## Brief
Each record below is to be set down again precisely.

════

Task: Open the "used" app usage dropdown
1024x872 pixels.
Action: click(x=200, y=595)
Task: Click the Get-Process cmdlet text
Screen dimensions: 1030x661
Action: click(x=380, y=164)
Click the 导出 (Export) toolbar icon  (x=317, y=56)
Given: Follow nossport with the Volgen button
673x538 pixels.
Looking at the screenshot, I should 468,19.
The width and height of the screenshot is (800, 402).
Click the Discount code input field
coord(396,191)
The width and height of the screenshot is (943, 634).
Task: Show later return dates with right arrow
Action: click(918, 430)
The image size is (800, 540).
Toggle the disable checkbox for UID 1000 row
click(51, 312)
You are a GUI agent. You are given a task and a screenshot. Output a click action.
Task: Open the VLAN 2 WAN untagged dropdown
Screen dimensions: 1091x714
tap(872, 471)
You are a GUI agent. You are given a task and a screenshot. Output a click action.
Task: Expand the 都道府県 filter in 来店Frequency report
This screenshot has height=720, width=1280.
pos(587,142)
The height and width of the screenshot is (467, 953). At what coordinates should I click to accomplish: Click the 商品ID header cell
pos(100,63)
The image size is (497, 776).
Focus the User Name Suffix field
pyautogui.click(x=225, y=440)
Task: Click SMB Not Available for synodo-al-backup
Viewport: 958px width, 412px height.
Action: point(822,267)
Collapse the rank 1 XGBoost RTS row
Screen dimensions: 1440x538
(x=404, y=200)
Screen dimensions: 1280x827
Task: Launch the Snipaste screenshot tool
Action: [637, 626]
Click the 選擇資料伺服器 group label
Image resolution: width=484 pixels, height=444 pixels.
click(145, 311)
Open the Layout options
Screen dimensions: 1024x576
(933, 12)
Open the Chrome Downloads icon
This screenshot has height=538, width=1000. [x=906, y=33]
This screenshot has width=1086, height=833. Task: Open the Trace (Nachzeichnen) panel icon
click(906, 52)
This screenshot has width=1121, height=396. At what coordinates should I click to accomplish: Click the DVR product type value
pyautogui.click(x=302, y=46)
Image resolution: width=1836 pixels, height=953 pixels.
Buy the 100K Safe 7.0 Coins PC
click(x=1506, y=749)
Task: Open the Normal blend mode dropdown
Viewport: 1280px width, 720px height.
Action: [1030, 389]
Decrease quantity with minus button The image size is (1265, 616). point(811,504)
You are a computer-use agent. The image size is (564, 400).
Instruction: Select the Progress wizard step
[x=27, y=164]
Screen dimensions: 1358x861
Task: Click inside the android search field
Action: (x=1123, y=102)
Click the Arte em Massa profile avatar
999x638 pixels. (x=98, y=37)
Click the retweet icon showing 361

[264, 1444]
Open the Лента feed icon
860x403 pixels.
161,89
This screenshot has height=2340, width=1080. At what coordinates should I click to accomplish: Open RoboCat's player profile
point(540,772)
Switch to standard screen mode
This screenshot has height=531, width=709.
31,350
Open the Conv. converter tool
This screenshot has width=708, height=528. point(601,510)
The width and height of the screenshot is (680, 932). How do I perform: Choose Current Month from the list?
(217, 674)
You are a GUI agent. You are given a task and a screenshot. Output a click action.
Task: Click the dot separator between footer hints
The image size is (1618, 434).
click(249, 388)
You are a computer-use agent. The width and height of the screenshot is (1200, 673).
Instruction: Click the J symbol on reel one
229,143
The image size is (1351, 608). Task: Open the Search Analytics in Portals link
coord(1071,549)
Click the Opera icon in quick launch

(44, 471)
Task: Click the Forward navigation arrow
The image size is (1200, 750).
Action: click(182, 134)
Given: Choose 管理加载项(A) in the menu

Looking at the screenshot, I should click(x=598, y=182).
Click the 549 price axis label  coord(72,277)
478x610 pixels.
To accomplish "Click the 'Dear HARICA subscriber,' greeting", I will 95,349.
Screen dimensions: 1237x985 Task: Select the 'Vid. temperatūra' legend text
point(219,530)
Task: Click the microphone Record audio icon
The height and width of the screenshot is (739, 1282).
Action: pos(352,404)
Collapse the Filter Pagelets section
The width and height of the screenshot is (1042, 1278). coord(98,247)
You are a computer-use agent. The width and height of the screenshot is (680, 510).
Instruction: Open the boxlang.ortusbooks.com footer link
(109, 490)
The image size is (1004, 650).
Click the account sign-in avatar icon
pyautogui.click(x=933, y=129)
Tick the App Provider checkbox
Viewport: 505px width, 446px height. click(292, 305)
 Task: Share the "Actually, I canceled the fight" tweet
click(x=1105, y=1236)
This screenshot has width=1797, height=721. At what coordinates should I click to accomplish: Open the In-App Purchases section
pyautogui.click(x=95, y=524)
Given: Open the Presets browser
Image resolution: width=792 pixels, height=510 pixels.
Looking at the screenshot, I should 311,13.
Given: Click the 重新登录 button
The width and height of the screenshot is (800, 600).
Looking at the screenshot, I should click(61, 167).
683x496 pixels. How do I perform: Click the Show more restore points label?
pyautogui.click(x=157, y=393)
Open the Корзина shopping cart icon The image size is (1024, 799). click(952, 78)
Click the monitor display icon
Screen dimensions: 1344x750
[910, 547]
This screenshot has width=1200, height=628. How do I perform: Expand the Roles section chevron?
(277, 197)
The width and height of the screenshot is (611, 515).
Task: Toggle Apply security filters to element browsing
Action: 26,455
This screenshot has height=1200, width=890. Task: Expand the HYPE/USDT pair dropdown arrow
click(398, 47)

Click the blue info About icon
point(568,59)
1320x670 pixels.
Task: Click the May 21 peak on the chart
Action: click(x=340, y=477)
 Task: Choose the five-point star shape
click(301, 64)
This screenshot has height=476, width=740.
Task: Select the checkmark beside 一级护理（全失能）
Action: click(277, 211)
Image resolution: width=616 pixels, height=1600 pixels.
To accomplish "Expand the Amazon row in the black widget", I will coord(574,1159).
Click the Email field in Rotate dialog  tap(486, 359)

════

## Response to this task
Task: Open the "used" app usage dropdown
1024x872 pixels.
Action: click(x=200, y=595)
Task: Click the Get-Process cmdlet text
Screen dimensions: 1030x661
Action: click(x=380, y=164)
Click the 导出 (Export) toolbar icon  (x=317, y=56)
Given: Follow nossport with the Volgen button
673x538 pixels.
Looking at the screenshot, I should 468,19.
The width and height of the screenshot is (800, 402).
Click the Discount code input field
coord(396,191)
The width and height of the screenshot is (943, 634).
Task: Show later return dates with right arrow
Action: click(918, 430)
The image size is (800, 540).
Toggle the disable checkbox for UID 1000 row
click(51, 312)
You are a GUI agent. You are given a task and a screenshot. Output a click action.
Task: Open the VLAN 2 WAN untagged dropdown
Screen dimensions: 1091x714
tap(872, 471)
You are a GUI agent. You are given a task and a screenshot. Output a click action.
Task: Expand the 都道府県 filter in 来店Frequency report
This screenshot has height=720, width=1280.
pos(587,142)
The height and width of the screenshot is (467, 953). At what coordinates should I click to accomplish: Click the 商品ID header cell
pos(100,63)
The image size is (497, 776).
Focus the User Name Suffix field
pyautogui.click(x=225, y=440)
Task: Click SMB Not Available for synodo-al-backup
Viewport: 958px width, 412px height.
Action: point(822,267)
Collapse the rank 1 XGBoost RTS row
Screen dimensions: 1440x538
(x=404, y=200)
Screen dimensions: 1280x827
Task: Launch the Snipaste screenshot tool
Action: [637, 626]
Click the 選擇資料伺服器 group label
Image resolution: width=484 pixels, height=444 pixels.
click(145, 311)
Open the Layout options
Screen dimensions: 1024x576
(933, 12)
Open the Chrome Downloads icon
This screenshot has height=538, width=1000. [x=906, y=33]
This screenshot has width=1086, height=833. Task: Open the Trace (Nachzeichnen) panel icon
click(906, 52)
This screenshot has width=1121, height=396. At what coordinates should I click to accomplish: Click the DVR product type value
pyautogui.click(x=302, y=46)
Image resolution: width=1836 pixels, height=953 pixels.
Buy the 100K Safe 7.0 Coins PC
click(x=1506, y=749)
Task: Open the Normal blend mode dropdown
Viewport: 1280px width, 720px height.
Action: [1030, 389]
Decrease quantity with minus button The image size is (1265, 616). point(811,504)
You are a computer-use agent. The image size is (564, 400).
Instruction: Select the Progress wizard step
[x=27, y=164]
Screen dimensions: 1358x861
Task: Click inside the android search field
Action: (x=1123, y=102)
Click the Arte em Massa profile avatar
999x638 pixels. (x=98, y=37)
Click the retweet icon showing 361

[264, 1444]
Open the Лента feed icon
860x403 pixels.
161,89
This screenshot has height=2340, width=1080. At what coordinates should I click to accomplish: Open RoboCat's player profile
point(540,772)
Switch to standard screen mode
This screenshot has height=531, width=709.
31,350
Open the Conv. converter tool
This screenshot has width=708, height=528. point(601,510)
The width and height of the screenshot is (680, 932). How do I perform: Choose Current Month from the list?
(217, 674)
You are a GUI agent. You are given a task and a screenshot. Output a click action.
Task: Click the dot separator between footer hints
The image size is (1618, 434).
click(249, 388)
You are a computer-use agent. The width and height of the screenshot is (1200, 673).
Instruction: Click the J symbol on reel one
229,143
The image size is (1351, 608). Task: Open the Search Analytics in Portals link
coord(1071,549)
Click the Opera icon in quick launch

(44, 471)
Task: Click the Forward navigation arrow
The image size is (1200, 750).
Action: click(182, 134)
Given: Choose 管理加载项(A) in the menu

Looking at the screenshot, I should click(x=598, y=182).
Click the 549 price axis label  coord(72,277)
478x610 pixels.
To accomplish "Click the 'Dear HARICA subscriber,' greeting", I will 95,349.
Screen dimensions: 1237x985 Task: Select the 'Vid. temperatūra' legend text
point(219,530)
Task: Click the microphone Record audio icon
The height and width of the screenshot is (739, 1282).
Action: pos(352,404)
Collapse the Filter Pagelets section
The width and height of the screenshot is (1042, 1278). coord(98,247)
You are a computer-use agent. The width and height of the screenshot is (680, 510).
Instruction: Open the boxlang.ortusbooks.com footer link
(109, 490)
The image size is (1004, 650).
Click the account sign-in avatar icon
pyautogui.click(x=933, y=129)
Tick the App Provider checkbox
Viewport: 505px width, 446px height. click(292, 305)
 Task: Share the "Actually, I canceled the fight" tweet
click(x=1105, y=1236)
This screenshot has width=1797, height=721. At what coordinates should I click to accomplish: Open the In-App Purchases section
pyautogui.click(x=95, y=524)
Given: Open the Presets browser
Image resolution: width=792 pixels, height=510 pixels.
Looking at the screenshot, I should 311,13.
Given: Click the 重新登录 button
The width and height of the screenshot is (800, 600).
Looking at the screenshot, I should click(61, 167).
683x496 pixels. How do I perform: Click the Show more restore points label?
pyautogui.click(x=157, y=393)
Open the Корзина shopping cart icon The image size is (1024, 799). click(952, 78)
Click the monitor display icon
Screen dimensions: 1344x750
[910, 547]
This screenshot has width=1200, height=628. How do I perform: Expand the Roles section chevron?
(277, 197)
The width and height of the screenshot is (611, 515).
Task: Toggle Apply security filters to element browsing
Action: 26,455
This screenshot has height=1200, width=890. Task: Expand the HYPE/USDT pair dropdown arrow
click(398, 47)

Click the blue info About icon
point(568,59)
1320x670 pixels.
Task: Click the May 21 peak on the chart
Action: click(x=340, y=477)
 Task: Choose the five-point star shape
click(301, 64)
This screenshot has height=476, width=740.
Task: Select the checkmark beside 一级护理（全失能）
Action: click(277, 211)
Image resolution: width=616 pixels, height=1600 pixels.
To accomplish "Expand the Amazon row in the black widget", I will coord(574,1159).
Click the Email field in Rotate dialog  tap(486, 359)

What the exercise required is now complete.